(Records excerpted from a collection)
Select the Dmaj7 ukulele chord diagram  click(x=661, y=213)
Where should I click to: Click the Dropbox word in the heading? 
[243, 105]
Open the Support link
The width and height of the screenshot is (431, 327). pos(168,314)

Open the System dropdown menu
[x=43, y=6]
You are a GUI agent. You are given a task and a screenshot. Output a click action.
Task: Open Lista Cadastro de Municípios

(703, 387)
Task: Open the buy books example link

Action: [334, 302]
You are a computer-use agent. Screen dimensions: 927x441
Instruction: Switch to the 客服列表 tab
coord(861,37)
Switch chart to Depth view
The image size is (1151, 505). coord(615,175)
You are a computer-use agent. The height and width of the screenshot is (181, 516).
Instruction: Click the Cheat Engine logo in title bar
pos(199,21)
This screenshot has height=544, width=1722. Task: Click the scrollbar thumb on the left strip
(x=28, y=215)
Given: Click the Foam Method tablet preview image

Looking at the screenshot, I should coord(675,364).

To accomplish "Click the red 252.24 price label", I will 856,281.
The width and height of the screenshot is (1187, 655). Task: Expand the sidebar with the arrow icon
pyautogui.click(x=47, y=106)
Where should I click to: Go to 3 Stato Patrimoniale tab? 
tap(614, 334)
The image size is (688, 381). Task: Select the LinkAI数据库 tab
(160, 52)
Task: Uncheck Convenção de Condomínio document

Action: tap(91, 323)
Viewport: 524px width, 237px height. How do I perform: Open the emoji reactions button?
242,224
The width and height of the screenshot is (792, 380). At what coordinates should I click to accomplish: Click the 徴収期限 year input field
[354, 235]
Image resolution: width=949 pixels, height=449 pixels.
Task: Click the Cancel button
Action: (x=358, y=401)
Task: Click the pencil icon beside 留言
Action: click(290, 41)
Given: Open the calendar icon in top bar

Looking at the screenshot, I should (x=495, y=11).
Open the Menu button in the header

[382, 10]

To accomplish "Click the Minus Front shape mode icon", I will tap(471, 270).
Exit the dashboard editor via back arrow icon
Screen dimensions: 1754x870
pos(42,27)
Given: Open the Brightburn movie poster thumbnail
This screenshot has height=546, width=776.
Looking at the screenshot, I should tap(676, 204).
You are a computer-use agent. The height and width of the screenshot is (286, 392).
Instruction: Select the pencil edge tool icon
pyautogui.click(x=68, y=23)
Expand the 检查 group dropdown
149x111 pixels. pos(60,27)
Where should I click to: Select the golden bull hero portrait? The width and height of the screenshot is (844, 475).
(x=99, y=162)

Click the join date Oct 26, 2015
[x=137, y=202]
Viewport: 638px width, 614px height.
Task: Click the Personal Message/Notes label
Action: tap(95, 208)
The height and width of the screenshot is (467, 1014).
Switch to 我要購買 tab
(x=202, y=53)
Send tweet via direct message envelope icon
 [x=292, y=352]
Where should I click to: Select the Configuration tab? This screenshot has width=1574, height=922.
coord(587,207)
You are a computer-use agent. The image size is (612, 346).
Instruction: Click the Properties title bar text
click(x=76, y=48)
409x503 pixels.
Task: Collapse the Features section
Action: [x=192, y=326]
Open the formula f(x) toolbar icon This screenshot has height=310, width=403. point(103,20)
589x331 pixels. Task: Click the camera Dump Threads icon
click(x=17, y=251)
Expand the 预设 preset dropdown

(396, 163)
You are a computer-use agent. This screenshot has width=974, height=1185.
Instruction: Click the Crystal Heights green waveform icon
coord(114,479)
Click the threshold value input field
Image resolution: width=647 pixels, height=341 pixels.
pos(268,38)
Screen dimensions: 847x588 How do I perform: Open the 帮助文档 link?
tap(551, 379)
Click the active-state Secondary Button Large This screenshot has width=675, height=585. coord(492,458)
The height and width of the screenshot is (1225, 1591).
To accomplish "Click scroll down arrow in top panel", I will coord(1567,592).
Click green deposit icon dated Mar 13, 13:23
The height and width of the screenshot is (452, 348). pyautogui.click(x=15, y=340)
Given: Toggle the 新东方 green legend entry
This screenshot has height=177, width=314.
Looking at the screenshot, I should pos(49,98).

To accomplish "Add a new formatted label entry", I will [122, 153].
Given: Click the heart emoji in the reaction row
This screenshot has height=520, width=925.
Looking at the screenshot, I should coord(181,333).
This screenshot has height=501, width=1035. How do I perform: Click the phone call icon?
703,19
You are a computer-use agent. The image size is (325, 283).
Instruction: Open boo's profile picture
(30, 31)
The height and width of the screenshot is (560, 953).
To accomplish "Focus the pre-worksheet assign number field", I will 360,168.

**Task instructions**
The answer must be an exact copy of the lines from the one containing "This screenshot has height=520, width=925." through the last line of the records, both included.

**Task answer**
This screenshot has height=520, width=925.
Looking at the screenshot, I should coord(181,333).
This screenshot has height=501, width=1035. How do I perform: Click the phone call icon?
703,19
You are a computer-use agent. The image size is (325, 283).
Instruction: Open boo's profile picture
(30, 31)
The height and width of the screenshot is (560, 953).
To accomplish "Focus the pre-worksheet assign number field", I will 360,168.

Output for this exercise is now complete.